[TASK BRIEF]:
Your answer should consist of every line from the records that holds the string "will".

__________________________________________________

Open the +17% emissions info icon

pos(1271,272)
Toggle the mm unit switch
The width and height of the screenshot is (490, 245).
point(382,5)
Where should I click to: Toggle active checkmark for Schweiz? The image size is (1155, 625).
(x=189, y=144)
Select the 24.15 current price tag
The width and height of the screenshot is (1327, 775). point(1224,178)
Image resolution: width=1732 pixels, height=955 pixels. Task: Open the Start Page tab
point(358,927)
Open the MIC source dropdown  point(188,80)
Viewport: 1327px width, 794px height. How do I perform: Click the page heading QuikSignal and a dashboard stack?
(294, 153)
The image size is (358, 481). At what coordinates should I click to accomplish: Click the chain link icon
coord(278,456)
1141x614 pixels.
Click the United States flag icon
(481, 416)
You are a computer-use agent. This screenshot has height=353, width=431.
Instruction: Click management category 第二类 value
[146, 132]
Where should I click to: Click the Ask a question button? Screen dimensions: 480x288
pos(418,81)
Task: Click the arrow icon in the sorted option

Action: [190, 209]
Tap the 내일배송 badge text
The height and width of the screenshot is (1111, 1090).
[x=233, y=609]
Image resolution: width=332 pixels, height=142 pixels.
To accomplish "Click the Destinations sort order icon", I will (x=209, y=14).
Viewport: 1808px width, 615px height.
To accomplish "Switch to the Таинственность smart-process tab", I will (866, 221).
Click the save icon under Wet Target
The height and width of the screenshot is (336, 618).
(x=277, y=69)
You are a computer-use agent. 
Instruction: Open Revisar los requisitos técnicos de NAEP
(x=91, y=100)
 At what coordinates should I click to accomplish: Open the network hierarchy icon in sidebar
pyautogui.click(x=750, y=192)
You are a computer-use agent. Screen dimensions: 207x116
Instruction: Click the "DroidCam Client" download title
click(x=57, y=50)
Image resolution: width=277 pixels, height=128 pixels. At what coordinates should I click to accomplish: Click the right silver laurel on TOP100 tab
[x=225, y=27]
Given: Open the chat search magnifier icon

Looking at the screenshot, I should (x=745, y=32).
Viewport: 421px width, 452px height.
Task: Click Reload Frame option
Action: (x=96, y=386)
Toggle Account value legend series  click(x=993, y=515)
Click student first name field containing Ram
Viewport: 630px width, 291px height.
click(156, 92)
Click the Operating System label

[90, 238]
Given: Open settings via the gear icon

__________________________________________________

[OUTPUT FOR THIS TASK]:
To accomplish "Click the Destinations sort order icon", I will (x=209, y=14).
To accomplish "Switch to the Таинственность smart-process tab", I will (866, 221).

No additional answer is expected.